• _Assignment_: Going through the data below, tally every line where the string "accomplish" occurs, then give only the tally.

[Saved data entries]

────────────────

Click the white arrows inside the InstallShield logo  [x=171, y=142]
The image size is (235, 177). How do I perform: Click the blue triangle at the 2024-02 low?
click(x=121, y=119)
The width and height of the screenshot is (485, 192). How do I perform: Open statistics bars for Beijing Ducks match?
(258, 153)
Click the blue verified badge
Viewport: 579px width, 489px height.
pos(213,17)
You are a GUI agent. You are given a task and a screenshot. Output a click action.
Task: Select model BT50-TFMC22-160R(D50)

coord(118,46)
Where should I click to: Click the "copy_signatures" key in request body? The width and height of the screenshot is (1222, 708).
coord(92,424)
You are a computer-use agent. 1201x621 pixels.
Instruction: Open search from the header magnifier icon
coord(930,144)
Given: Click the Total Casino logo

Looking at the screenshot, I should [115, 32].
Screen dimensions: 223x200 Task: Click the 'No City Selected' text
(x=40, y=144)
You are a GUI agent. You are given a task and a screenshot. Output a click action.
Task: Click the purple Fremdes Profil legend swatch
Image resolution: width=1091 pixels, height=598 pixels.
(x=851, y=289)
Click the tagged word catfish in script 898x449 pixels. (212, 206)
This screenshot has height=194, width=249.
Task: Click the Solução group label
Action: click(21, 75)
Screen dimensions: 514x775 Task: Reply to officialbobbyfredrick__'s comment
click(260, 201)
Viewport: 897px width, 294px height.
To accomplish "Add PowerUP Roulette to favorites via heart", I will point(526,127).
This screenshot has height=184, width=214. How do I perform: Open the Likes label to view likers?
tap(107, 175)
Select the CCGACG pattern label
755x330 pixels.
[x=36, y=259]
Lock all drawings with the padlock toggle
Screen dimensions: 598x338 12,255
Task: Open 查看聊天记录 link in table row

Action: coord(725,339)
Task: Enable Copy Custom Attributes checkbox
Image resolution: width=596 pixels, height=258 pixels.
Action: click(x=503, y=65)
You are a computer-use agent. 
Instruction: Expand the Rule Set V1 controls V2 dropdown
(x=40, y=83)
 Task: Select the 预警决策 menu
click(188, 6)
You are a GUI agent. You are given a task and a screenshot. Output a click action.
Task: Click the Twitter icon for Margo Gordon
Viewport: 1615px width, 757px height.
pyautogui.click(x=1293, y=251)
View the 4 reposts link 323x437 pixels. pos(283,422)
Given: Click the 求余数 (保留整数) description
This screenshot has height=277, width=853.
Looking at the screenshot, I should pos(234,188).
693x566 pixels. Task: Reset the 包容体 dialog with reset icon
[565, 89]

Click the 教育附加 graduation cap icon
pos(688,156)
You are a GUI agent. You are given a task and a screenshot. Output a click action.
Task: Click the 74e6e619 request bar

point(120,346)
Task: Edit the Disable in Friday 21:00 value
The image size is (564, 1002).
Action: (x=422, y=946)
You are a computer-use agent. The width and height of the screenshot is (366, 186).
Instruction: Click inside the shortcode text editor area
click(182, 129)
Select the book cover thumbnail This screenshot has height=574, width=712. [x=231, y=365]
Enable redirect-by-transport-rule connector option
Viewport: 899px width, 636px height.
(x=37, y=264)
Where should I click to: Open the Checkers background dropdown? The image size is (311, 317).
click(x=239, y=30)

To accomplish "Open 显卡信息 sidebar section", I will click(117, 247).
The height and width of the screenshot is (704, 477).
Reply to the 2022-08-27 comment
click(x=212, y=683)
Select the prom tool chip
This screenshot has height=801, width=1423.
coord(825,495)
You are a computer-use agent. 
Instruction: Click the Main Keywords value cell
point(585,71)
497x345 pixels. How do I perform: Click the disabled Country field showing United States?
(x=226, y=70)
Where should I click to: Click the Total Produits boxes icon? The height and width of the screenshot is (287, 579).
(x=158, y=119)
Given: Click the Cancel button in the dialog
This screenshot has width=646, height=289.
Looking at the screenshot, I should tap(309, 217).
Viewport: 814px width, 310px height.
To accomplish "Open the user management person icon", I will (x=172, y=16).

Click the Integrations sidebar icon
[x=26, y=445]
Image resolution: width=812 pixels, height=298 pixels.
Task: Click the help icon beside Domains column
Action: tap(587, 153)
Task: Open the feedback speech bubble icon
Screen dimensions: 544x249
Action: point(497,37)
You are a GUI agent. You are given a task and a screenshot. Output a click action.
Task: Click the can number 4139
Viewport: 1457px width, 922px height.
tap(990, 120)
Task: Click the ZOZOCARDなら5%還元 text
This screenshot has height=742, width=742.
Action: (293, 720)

────────────────

• _Task output_: 3